Even the SBL chose to set me against Waters, who is both a biblical scholar and an apologist. I had no say in that decision.
Only Canada has come through. Ottawa went out of its way to find an atheist professor of NT studies (Crook), which made that the most useful debate on the subject yet. Regina did the same (Arnal) and he ended up pretty much almost agreeing with me (he admitted he had trouble finding fault with my case, at least with respect to historicity agnosticism).
I actually found the Goodacre and Horn debates to be on par with the Crook debate. I would love to see a 2nd round of you and Mark Goodacre, on Unbelievable?, as the host promised at the time. Haven’t you been invited back? They’ve been having some rather poor non-Christian guests lately.
Maybe in future. Goodacre is very busy. He has several projects of his own he’s working to get out. But certainly write the Unbelievable host about your interest in that. The more letters they receive, the more motivated they will be to pull something like that together again.
(I think it would be funny if Goodacre went to London and we did a show with him in the studio and me phoning in!)

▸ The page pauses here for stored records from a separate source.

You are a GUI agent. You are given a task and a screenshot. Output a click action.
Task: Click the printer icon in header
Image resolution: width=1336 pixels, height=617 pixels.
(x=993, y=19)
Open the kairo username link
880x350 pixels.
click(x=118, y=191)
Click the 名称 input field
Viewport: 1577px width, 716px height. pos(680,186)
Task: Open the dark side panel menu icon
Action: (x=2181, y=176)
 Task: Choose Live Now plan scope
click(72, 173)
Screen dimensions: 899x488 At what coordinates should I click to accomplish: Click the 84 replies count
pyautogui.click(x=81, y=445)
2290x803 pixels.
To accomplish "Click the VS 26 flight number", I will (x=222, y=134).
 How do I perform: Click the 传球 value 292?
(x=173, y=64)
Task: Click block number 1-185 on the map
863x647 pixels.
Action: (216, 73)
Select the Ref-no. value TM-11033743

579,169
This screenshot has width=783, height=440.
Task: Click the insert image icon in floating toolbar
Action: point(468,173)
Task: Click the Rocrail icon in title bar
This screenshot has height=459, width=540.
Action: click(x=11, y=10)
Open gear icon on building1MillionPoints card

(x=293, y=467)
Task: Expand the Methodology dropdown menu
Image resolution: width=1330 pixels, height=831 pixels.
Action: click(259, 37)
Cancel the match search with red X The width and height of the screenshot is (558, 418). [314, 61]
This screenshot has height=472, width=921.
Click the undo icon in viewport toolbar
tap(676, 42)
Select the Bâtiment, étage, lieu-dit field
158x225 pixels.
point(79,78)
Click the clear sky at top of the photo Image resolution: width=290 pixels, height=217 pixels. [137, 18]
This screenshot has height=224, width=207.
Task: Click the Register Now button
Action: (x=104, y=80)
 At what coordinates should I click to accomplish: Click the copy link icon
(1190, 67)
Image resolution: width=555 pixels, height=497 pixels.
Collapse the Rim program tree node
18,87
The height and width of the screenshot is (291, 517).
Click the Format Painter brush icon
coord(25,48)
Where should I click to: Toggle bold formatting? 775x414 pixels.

That was surprisingly enjoyable. After Malone gave his background, I was skeptical he’d have anything worthwhile to say, but when he spoke it sounded as if, if he didn’t know his stuff, he was at least on his way to knowing his stuff. I’d say even better than that guy who thought the Egyptians recorded the parting of the Red Sea. Good rap too. Not as good as when Bill Craig and Flavor Flav tag-teamed Peter Atkins back in ’86 (including the painful five minute silence that followed Atkin’s first N-bomb), but certainly better than when Sam Harris poetry slammed his letters to a Christian Nation (though I did love Dennett in the background on didgeridoo).